Most of the principal tourist historical, cultural and artistic attractions are to be found in the Città Alta (the High City, also known as the Old Town – although there is evidence of ancient settlements where contemporary development is taking place)) the walled mediaeval city built on the top of one hills that commanded the trade routes in times past. The old city got its Venetian Walls during the 16th century and they dominate any aspect from afar. As the politics of the country changed (especially after Italian Unification – Risorgimento – of the 1860s) more expansion took place below the hill and this is where you’ll find locations dominated by 19th century architecture, including some of the most important art galleries such as the Accademia Carrara, the Museo Diosesano Adriano Bernareggi and the Galleria d’Arte Moderna e Contemporanea di Bergamo (GAMeC). Also in this area you’ll be able to see the Monument to the Partisan, by Giacomo Manzù, and the Teatro Donizetti, the local opera house.
In Città Alta you’ll find: the Duomo (Cathedral); the Colleoni Chapel – the mausoleum of the mercenary Bartolomeo Colleoni; the Campanone (The Big Bell) and The Gombito, two towers dating back to mediaeval times; the Contarini Fountain; the Baptistery, dating back to the 14th century – but not in the same place; the library; locations connected to the life of Gaetano Donizetti (the bel canto opera composer); the Palazzo della Regione; a number of interesting churches, including the Romanesque San Michele al Pozzo Bianco, with its frescoes, the church of Santa Grata Inter Vites, with its macabre paintings behind the main altar, the tiny church of Santa Croce and the huge Basilica de Santa Maria Maggiore – which challenges the Cathedral in its decoration and splendour; as well as a number of comic, interesting, sometimes bizarre and unusual examples of ‘street art’ – long before Banksie people were painting the outsides of buildings just for the sake of it and as a relief to the mundanity of their lives.
The old city is tiny and the only way to see it, and that’s because there’s no alternative transport to take you through the narrow streets and alleyways, is on foot. However, it’s not a logistical problem to get around the more dispersed attractions of the new town and guidance will be provided about how to do that in the most convenient and cheapest way possible. This will include the quaint funicular railway which takes some of the pain out of climbing the steep hills and allows you to get to the highest point in the old city at the Castello di San Vigillio.

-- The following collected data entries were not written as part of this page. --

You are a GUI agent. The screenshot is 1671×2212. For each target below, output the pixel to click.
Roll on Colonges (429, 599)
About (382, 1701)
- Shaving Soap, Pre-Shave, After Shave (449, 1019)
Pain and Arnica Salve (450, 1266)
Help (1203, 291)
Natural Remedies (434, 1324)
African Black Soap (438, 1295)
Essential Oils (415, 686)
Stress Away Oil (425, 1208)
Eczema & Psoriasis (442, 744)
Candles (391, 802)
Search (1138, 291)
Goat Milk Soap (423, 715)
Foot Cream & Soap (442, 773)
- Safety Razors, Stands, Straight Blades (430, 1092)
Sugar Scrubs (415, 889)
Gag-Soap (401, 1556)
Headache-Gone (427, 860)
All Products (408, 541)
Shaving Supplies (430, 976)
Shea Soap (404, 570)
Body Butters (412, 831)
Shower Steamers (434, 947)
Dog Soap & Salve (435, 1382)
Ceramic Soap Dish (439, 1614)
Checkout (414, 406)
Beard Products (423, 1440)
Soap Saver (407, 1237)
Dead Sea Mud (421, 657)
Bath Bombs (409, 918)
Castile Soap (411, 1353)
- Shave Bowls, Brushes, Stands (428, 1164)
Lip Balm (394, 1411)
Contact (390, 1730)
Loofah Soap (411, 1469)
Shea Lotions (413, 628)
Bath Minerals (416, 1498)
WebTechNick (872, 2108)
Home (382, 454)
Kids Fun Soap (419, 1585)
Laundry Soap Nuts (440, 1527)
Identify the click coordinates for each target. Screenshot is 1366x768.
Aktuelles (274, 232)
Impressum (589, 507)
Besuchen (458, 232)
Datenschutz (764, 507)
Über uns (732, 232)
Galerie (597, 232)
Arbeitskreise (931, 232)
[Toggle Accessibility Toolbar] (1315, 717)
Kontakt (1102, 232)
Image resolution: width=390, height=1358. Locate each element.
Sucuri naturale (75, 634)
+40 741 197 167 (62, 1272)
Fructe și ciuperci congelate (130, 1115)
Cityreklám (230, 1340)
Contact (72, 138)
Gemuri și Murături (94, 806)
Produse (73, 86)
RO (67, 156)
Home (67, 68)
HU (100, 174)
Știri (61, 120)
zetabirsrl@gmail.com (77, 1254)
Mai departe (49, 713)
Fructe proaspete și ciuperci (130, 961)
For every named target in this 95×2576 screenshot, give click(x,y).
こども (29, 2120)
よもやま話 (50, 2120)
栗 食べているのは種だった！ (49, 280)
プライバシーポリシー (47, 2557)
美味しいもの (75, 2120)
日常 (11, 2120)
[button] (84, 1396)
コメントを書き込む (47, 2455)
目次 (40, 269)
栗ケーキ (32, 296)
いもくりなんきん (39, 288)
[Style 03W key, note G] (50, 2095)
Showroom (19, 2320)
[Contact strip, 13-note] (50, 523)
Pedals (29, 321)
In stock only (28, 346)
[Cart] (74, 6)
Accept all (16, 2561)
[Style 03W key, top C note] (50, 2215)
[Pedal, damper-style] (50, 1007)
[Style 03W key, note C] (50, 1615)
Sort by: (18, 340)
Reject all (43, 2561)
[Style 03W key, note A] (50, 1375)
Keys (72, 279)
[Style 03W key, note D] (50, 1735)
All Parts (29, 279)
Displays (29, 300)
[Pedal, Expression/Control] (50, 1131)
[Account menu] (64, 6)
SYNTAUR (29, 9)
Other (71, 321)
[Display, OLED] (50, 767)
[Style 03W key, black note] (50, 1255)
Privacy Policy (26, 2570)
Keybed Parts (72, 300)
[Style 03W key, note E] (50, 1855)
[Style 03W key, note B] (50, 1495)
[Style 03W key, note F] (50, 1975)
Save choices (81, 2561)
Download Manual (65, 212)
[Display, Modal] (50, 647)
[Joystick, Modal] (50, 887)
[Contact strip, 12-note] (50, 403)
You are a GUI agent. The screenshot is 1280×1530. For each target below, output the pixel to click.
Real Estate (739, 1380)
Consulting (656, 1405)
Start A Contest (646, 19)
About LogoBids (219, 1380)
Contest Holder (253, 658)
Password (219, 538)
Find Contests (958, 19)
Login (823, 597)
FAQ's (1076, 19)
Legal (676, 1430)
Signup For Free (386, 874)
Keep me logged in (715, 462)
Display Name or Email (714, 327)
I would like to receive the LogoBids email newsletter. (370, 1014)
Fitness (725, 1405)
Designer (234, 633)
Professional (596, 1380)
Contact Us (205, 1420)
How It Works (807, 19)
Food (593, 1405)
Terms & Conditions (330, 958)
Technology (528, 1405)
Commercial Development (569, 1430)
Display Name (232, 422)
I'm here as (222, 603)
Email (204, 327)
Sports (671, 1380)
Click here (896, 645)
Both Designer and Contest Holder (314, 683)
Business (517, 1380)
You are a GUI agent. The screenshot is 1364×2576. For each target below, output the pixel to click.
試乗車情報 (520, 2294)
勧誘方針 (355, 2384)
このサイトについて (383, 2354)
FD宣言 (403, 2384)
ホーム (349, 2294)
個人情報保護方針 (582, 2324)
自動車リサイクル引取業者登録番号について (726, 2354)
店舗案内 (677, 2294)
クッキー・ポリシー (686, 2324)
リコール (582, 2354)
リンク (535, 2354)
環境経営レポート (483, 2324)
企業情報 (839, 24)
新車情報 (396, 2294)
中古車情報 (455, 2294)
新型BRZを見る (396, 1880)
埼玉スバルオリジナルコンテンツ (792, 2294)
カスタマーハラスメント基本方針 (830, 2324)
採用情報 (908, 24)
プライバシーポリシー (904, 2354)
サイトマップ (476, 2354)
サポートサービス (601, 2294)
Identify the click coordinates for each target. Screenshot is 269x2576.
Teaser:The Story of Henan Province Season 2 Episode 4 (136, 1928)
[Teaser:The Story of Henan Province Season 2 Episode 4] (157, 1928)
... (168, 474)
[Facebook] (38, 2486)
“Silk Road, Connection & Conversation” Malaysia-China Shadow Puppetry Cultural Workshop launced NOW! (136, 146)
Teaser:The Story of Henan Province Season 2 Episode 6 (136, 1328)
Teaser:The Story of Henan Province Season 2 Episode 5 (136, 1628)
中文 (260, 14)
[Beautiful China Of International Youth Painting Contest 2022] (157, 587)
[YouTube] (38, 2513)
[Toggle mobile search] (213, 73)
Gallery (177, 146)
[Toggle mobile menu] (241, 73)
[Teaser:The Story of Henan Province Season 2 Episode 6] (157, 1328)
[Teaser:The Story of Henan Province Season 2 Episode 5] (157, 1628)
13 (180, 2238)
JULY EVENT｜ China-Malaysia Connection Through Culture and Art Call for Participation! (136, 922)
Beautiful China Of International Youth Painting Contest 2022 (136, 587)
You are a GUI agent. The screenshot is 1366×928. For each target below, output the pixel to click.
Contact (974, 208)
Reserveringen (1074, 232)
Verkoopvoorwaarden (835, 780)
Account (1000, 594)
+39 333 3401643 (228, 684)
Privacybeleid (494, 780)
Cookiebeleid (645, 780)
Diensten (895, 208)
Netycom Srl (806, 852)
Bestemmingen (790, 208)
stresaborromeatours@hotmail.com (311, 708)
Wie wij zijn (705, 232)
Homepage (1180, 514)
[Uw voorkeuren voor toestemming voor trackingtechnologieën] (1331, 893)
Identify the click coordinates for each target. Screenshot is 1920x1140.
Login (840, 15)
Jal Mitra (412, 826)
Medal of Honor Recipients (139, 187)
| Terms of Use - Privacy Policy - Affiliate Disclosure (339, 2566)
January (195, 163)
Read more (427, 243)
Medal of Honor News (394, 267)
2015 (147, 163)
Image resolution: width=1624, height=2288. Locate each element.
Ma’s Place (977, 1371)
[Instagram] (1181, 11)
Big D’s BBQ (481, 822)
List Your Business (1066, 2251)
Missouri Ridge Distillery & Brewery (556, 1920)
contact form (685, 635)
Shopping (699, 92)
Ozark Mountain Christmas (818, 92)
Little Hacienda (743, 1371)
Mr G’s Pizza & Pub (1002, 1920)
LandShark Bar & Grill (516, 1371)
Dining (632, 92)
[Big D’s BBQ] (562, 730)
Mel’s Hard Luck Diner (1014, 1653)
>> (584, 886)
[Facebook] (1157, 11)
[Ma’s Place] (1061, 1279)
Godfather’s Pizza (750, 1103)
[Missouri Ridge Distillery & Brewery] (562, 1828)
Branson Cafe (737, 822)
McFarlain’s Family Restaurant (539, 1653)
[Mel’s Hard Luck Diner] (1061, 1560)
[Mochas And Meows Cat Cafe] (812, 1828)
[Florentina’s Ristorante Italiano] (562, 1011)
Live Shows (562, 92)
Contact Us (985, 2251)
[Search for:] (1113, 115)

Eateries exist in the Città Alta but they are almost exclusively directed towards the tourist trade and may not, for that reason, most may not be particularly good value for money. However, I went to one restaurant in the new town and one in the old town. One day I choose snack food and a picnic at San Vigilio.
Accommodation reports will be limited to one. I am staying at the Nuovo Ostello della Gioventu di Bergamo, part of Hostelling International to which the Youth Hostel Association (YHA) of the UK is affiliated. Although on the outskirts of the new town there’s a couple of very convenient bus routes (the 6 and the 3) that can get you to both the old and the new town without a lot of pain, the No 3 to the Citta Alta having its terminus at the bus stop immediately outside the hostel. If you don’t mind sharing dormitory accommodation for a few nights it provides all you really need, a clean, comfortable and convenient place to lay your head.
Bergamo easily has enough to keep someone with wide and catholic tastes busy for a full three days. More than that you might find yourself retracing your steps a bit too often. However, generally it’s a pleasant location and it’s not too bad a choice as a base to explore some of the surrounding historic towns such as Brescia or Carravaggio or even for a swift day trip to Milan.